Monday, April 23, 2007

Me & Moses

Our small group is studying Exodus. And besides the fact that I have studied the book in the past, I learn about myself every time. I can't help but put myself in Moses sandals, and I superimpose my voice over his in my "What are you THINKING?!?!?" tone of disbelief to God. Trying to see it through Moses's eyes is amazing--and I love it that Moses does put up a fuss about the thought of leading 500,000 or so people out of slavery. Often we get this picture of Moses feeling completely confident in all he does, and not at all worried about what it is God wants him to do. The fact is that Moses DOES care, and is GREATLY worried, and is probably shaking in his sandals over what is happening to his life. All he wants is to be able to mind his own business and tend the sheep, stay far away from the people who are out to kill him--since he DID murder someone in another country--and live his life in peace, when WHAM! God sets a bush on fire to get his attention and gives the course of his life a complete 180!
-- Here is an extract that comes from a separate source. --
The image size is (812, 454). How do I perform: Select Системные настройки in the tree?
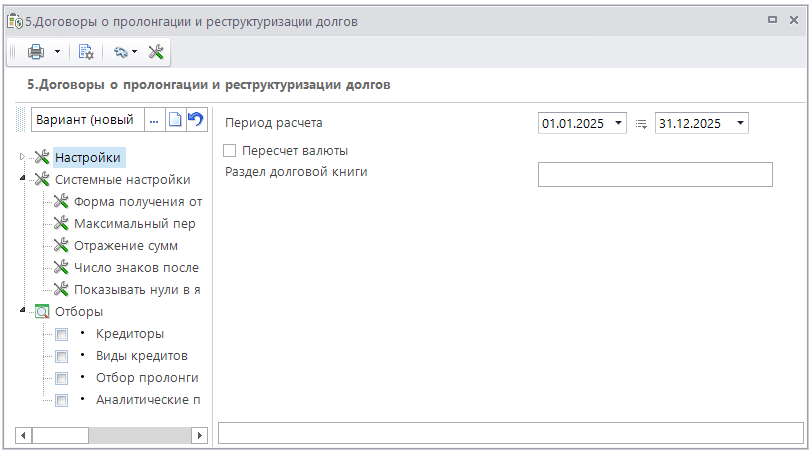pyautogui.click(x=122, y=179)
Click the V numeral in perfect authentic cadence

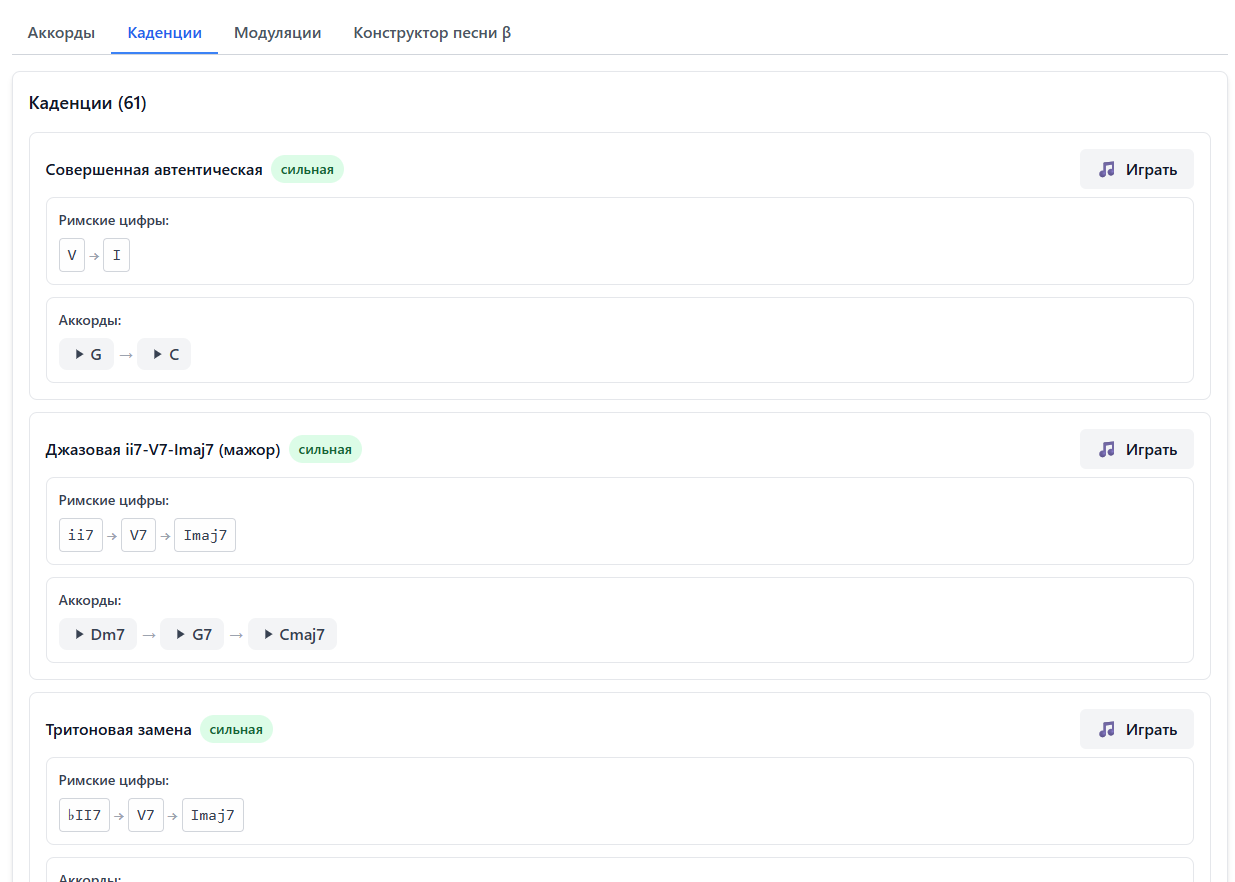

I get it that Moses would argue with God. I also get it that God would win. I get it that God tells him to rest assured, Moses won't be alone, God will go with him. He would have to! Without God's power, there's no way the Exodus would have taken place!
So why don't I get it that God promises to go with me through my life's journey? Why do I feel alone and isolated at times? God has called me to lead three great kids through their childhood and adolescence, and there's too often when I'm ready to throw in the towel and call it quits. I admit that I have "denied" being "Mom" to anyone come the end of the day--I've simply had it! But then there are my friends who God calls to come along side me pressing me on towards the goal, being the hands and feet of God.
Through their encouragement, through the promises I cling to from scripture, through Christ who gives me strength, I can say, "In Jesus' name, I press on!"